Defendants later confirmed that the Parties “agree that all State-related claims” “should be dismissed” so the Parties can address the issues “through the available State law framework for termination” [Doc. 157 at 4]. Consistent with the Parties' agreement, the Court DISMISSES Plaintiffs' state law claims, Counts Two through Five, without prejudice. The only issues remaining before this Court in the cross-motions for summary judgment are Plaintiffs' due process claims arising out of their suspension and proposed termination (Count One) [See Doc. 114 at 10].

II. Legal Standard

The Court “shall grant summary judgment if the movant shows that there is no genuine dispute as to any material fact and the movant is entitled to judgment as a matter of law.” Fed. R. -Civ. P. 56(a). “[U]nique issues” are posed where, as here, parties file cross-motions for summary judgment. See B.F. Goodrich Co. v. U.S. Filter Corp., 245 F.3d 587, 592 (6th Cir. 2001). “When reviewing cross-motions for summary judgment,” the Court “must evaluate each motion on its own merits and view all facts and inferences in the light most favorable to the nonmoving party.” Westfield Ins. Co. v. Tech Dry, Inc., 336 F.3d 503, 506 (6th Cir. 2003). “Summary judgment is appropriate ‘if the pleadings, depositions, answers to interrogatories, and admissions on file, together with the affidavits, if any, show that there is no genuine dispute as to any material fact.'” Id. (quoting Fed.R.Civ.P. 56(c)). The party moving for judgment on a claim bears the burden of demonstrating that there is no genuine dispute as to any material fact. Celotex Corp. v. Catrett, 477 U.S. 317, 323 (1986).
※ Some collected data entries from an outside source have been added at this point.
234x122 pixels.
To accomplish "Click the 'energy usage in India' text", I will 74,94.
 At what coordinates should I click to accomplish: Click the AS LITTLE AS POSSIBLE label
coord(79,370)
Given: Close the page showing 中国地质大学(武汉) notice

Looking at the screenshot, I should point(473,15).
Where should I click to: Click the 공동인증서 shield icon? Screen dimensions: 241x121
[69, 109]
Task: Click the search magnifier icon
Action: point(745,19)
If the moving party meets this burden, the opposing party “must set forth specific facts showing that there is a genuine issue for trial.” Moldowan v. City of Warren, 578 F.3d 351, 374 (6th Cir. 2009) (citations omitted). “A genuine issue for trial exists only when there is sufficient evidence on which the jury could reasonably find for” the opposing party. Nat'l Satellite Sports, Inc. v. Eliadis, Inc., 253 F.3d 900, 907 (6th Cir. 2001) (quotation omitted). “[T]he mere existence of some alleged factual dispute . . . will not defeat an otherwise properly supported motion for summary judgment.” Scott v. Harris, 550 U.S. 372, 380 (2007) (quotation omitted).

III. Analysis

The Fourteenth Amendment provides that “[n]o State shall . . . deprive any person of life, liberty, or property, without due process of law.” U.S. Const. amend. XIV, § 1.
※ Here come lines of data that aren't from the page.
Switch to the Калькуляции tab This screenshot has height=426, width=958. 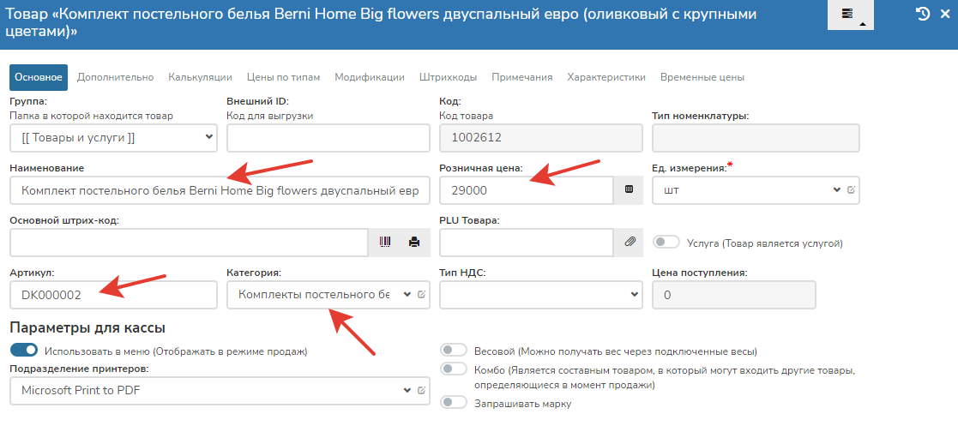200,77
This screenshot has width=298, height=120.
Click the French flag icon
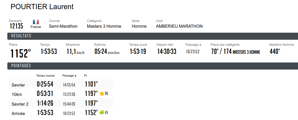(x=36, y=22)
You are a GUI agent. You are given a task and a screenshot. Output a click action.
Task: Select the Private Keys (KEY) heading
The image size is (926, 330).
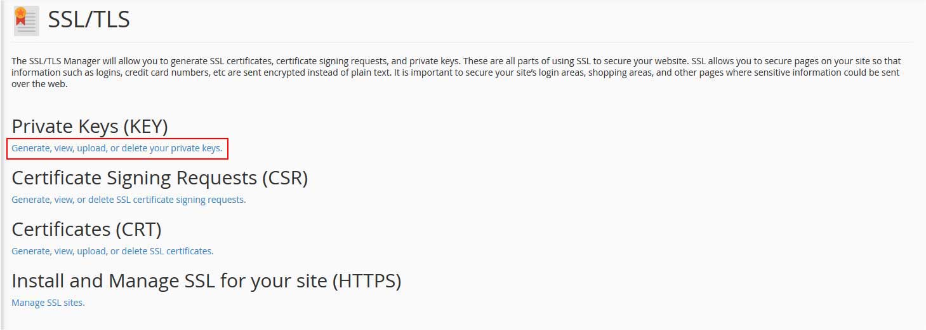coord(89,127)
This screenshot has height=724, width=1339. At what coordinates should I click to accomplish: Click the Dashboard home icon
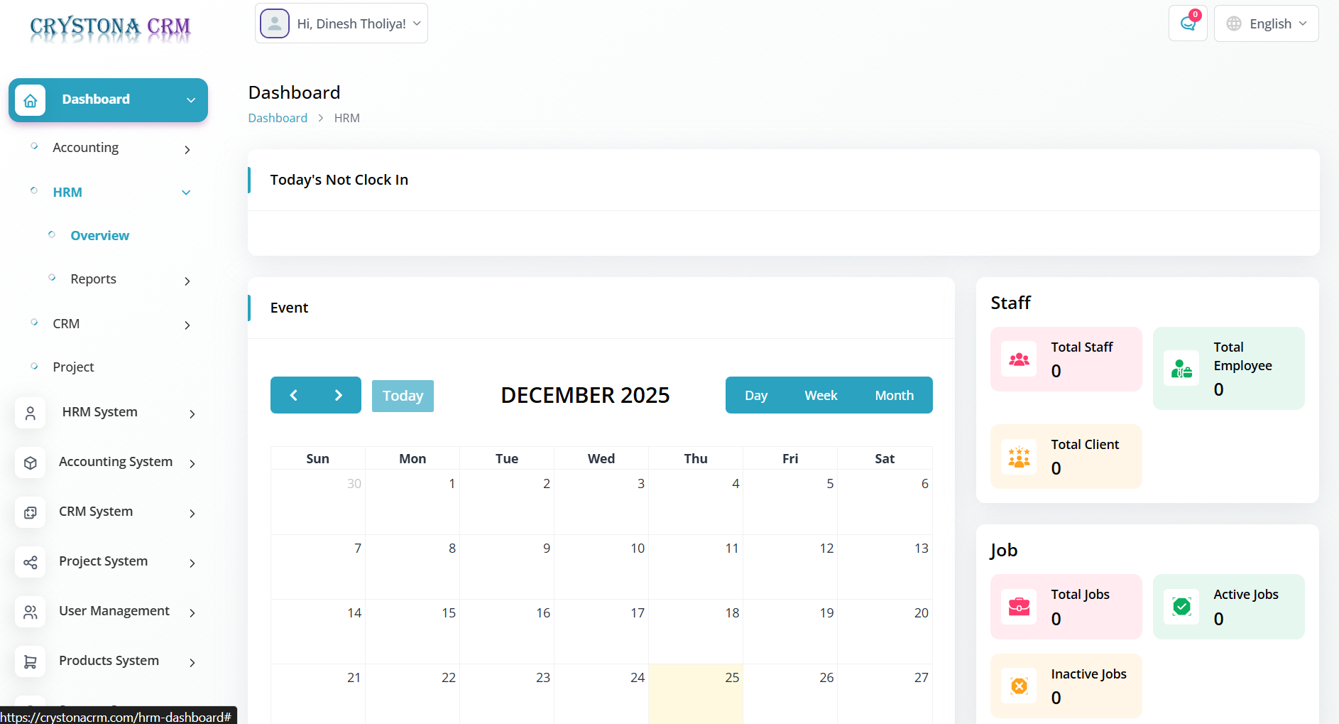point(31,100)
A. No Party Is Entitled To Summary Judgment On Plaintiffs' Property-Based Due Process Claims.

To establish a property-based due process claim, a plaintiff must establish that “(1) [s]he was deprived of a protected . . . property interest; and (2) that the deprivation occurred without adequate procedural protections.” Hasanaj v. Detroit Pub. Schs. Cmty. Dist., 35 F.4th 437, 447 (6th Cir. 2022). Once a protected property interest is identified, “[t]o determine what process is constitutionally due,” courts “generally balance[] three distinct factors:”
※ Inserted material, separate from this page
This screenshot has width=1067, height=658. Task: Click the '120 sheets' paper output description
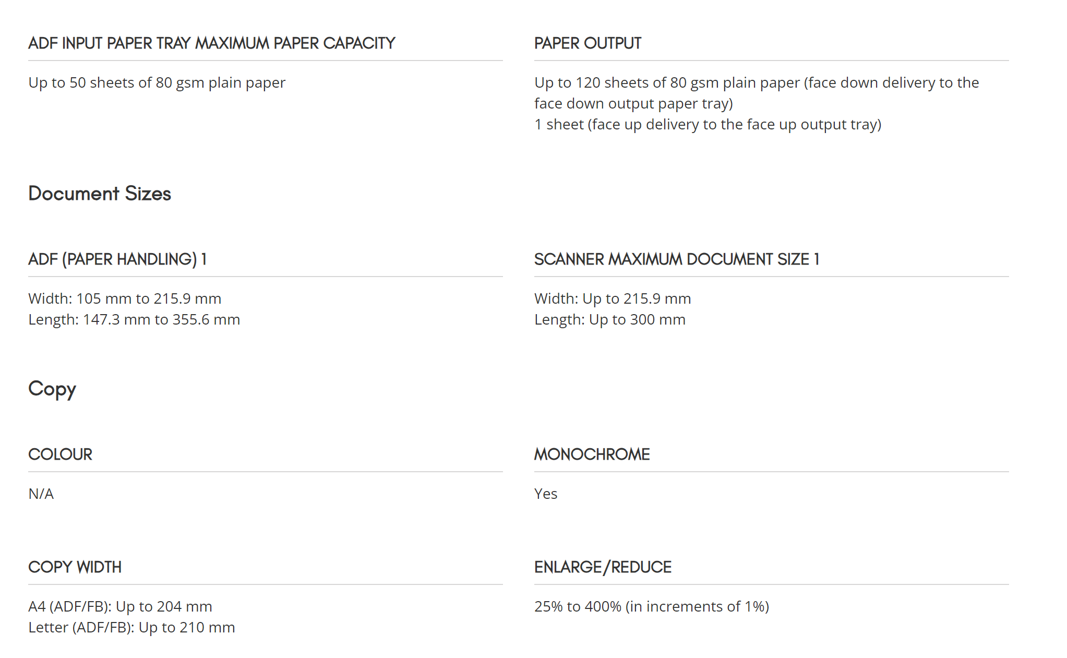click(757, 93)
First, the private interest that will be affected by the official action; second, the risk of an erroneous deprivation of such interest through the procedures used, and the probable value, if any, of additional or substitute procedural safeguards; and finally, the Government's interest.
Gilbert v. Homar, 520 U.S. 924, 931 (1997) (quoting Mathews v. Eldridge, 424 U.S. 319, 335 (1976)). The Government's interest includes “the function involved and the fiscal and administrative burdens that the additional or substitute procedural requirements would entail.” Mathews, 424 U.S. at 335 (citation omitted). “[I]t is well-established that violations of state law do not automatically translate into a deprivation of procedural due process.” Wedgewood Ltd. P'ship I v. Twp. of Liberty, 610 F.3d 340, 354 (6th Cir. 2010) (quotation omitted).

“A fundamental requirement of due process is the opportunity to be heard.” United Pet Supply, Inc. v. City of Chattanooga, 768 F.3d 464, 485 (6th Cir. 2014) (quoting Armstrong v. Manzo, 380 U.S. 545, 552 (1965)). That opportunity to be heard “must be granted at a meaningful time and in a meaningful manner.” Id. With limited exceptions not applicable here, “due process requires that a hearing is mandated before the deprivation of property . . . occurs.” Id.; see also Loudermill, 470 U.S. at 542 (“We have described ‘the root requirement' of the Due Process Clause as being ‘that an individual be given an opportunity for a hearing before [s]he is deprived of any significant property interest.” (quoting Boddie v. Connecticut, 401 U.S. 371, 379 (1971))). That opportunity to be heard must also be accompanied by “adequate notice.” Sterling Hotels v. McKay, 71 F.4th 463, 467 (6th Cir. 2023). Notice must include “an explanation of the charges giving rise to” the deprivation. See Singfield v. Akron Metro. Hous. Auth., 389 F.3d 555, 566 (6th Cir. 2004).

Assuming for purposes of summary judgment that Plaintiffs each had a protected property interest, a genuine dispute of material fact regarding whether Defendant Jones gave Plaintiffs a sufficient explanation of the charges against them in April 2019 prior to their suspension or proposed termination prevents the Court from granting summary judgment to any Party on Plaintiffs' property-based due process claim. See id. at 566. Plaintiffs testified that in the April 2019 meeting, Defendant Jones asked only whether Plaintiff Franklin wrote a grant to Whirlpool and whether Plaintiff Rollins knew about it [See Docs. 148-2 at 18 (Franklin Dep. 79:6-12), 14810 at 11-12 (Rollins Dep. 54:18-55:6)]. That testimony stands in contrast to Defendant Jones's testimony that he relayed the full allegations against Plaintiffs to them [See Doc. 148-6 at 10 (Jones Dep. 66:3-8)]. Therefore, no Party has borne its burden of demonstrating that no genuine dispute of material fact exists as to what transpired at the April 2019 meeting. See Fed R. Civ. P. 56(a); Celotex Corp., 477 U.S. at 323.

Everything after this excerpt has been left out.